___ DOCUMENT PASSAGE

The Elamites, Assyrians, Lydians, Arameans, and several Arab tribes were known to be descendants of Shem. A number of these people groups spoke related languages in ancient times. These are the Semites.
The descendants of Shem spread geographically from Lydia to Syria, Assyria, and Persia. Armenia established the northern boundary while the Red Sea and the Persian Gulf created the southern boundary. Currently, members of the Semitic language groups are dispersed throughout North Africa and the Middle East.
Scholars of philology, the study of language, traditionally classify the Semitic family of languages into three topographical divisions. East Semitic (sometimes classified as Northeast) was used in ancient Babylon and Assyria and includes the Akkadian (or Accadian) language. The Northwest classification takes in Hebrew, Aramaic, Canaanite, Syrian, Phoenician, Samaritan, Palmyrene, Nabatean, Eblaite, and Ugaritic languages. South Semitic languages include Arabic, Sabean, Minean, and Ethiopic. Of the more than 70 different known forms of Semite languages, some contain vast libraries of literature; others have only a small collection, and some remain entirely unwritten. Modern Semitic languages in common use include Hebrew, Arabic, Neo-Aramaic, Amharic, and Maltese.
Today, anti-Semitism is a term that has come to mean “prejudice or hostility toward Jews as a religious, cultural, or racial group.” According to Encyclopedia Britannica, the word anti-Semitism was introduced in 1879 by Wilhelm Marr, a German agitator who used it to describe anti-Jewish campaigns that were taking place in central Europe at the time. The term is, in fact, a misnomer, as true anti-Semitism would imply discrimination against anyone of Semitic descent including Arabs, Ethiopians, and other Semites.

______
___ EXERCISE MATERIALS

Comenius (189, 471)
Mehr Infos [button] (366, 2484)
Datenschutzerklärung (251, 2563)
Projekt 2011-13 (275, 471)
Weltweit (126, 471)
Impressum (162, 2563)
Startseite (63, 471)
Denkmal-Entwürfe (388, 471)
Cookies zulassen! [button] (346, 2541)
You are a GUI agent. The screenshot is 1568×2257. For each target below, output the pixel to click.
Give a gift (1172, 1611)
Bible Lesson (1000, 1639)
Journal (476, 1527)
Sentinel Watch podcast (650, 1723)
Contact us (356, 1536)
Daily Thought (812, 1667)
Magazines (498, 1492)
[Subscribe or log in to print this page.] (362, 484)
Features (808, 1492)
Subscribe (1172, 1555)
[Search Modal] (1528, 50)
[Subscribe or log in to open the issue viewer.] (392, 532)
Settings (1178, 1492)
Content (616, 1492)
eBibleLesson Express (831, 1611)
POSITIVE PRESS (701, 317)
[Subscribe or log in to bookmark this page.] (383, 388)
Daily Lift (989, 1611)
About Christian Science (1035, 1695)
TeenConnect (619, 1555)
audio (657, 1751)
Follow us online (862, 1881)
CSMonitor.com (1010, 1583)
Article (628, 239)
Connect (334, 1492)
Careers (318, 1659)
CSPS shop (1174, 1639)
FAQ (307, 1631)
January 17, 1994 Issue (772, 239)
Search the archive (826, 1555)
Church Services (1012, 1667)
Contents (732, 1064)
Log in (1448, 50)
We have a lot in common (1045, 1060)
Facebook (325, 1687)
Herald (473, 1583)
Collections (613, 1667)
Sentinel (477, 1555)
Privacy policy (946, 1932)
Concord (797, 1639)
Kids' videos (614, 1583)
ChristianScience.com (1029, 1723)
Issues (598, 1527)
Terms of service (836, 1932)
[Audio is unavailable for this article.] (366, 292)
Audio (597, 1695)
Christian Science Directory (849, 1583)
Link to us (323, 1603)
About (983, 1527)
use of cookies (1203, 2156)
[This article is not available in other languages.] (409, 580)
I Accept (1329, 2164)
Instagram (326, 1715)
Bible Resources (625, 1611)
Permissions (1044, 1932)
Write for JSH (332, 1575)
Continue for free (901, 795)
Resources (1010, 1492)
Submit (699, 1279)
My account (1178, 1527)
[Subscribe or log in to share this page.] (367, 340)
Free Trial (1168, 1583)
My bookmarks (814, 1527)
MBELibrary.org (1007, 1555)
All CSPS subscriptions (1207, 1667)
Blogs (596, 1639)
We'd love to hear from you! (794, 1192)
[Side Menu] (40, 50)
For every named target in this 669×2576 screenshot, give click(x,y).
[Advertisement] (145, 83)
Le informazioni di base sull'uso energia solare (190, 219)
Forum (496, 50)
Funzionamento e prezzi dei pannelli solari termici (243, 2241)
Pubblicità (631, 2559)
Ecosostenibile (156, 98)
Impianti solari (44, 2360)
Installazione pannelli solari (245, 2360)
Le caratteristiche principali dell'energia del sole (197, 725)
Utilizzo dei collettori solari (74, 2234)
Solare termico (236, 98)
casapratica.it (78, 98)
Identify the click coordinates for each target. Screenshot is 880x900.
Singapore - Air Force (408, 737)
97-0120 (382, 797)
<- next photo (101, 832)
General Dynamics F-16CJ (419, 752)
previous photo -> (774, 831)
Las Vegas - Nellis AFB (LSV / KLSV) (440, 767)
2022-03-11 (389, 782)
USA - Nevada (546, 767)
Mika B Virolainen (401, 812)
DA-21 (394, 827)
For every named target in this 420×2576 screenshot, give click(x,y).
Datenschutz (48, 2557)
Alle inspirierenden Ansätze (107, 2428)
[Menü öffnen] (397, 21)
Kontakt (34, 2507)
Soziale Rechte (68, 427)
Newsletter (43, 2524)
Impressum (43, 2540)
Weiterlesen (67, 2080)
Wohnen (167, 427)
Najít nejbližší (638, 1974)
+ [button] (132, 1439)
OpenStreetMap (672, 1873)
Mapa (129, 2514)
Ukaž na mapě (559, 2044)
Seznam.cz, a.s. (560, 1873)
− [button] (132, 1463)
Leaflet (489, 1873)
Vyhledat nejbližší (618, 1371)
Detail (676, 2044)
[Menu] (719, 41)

______

SHORT TASK A: According to the passage on Semitic peoples, in what year was the word anti-Semitism introduced?
SHORT TASK B: Rewrite the lines of the listing from the one containing "Las Vegas - Nellis" through the last line of the listing, changing "Kontakt" to "Kontaktseite" and leaving everything else as it is.
The passage on Semitic peoples and the listing are independent of each other.

OUTPUT A: It was introduced in 1879.

OUTPUT B:
Las Vegas - Nellis AFB (LSV / KLSV) (440, 767)
2022-03-11 (389, 782)
USA - Nevada (546, 767)
Mika B Virolainen (401, 812)
DA-21 (394, 827)
For every named target in this 420×2576 screenshot, give click(x,y).
Datenschutz (48, 2557)
Alle inspirierenden Ansätze (107, 2428)
[Menü öffnen] (397, 21)
Kontaktseite (34, 2507)
Soziale Rechte (68, 427)
Newsletter (43, 2524)
Impressum (43, 2540)
Weiterlesen (67, 2080)
Wohnen (167, 427)
Najít nejbližší (638, 1974)
+ [button] (132, 1439)
OpenStreetMap (672, 1873)
Mapa (129, 2514)
Ukaž na mapě (559, 2044)
Seznam.cz, a.s. (560, 1873)
− [button] (132, 1463)
Leaflet (489, 1873)
Vyhledat nejbližší (618, 1371)
Detail (676, 2044)
[Menu] (719, 41)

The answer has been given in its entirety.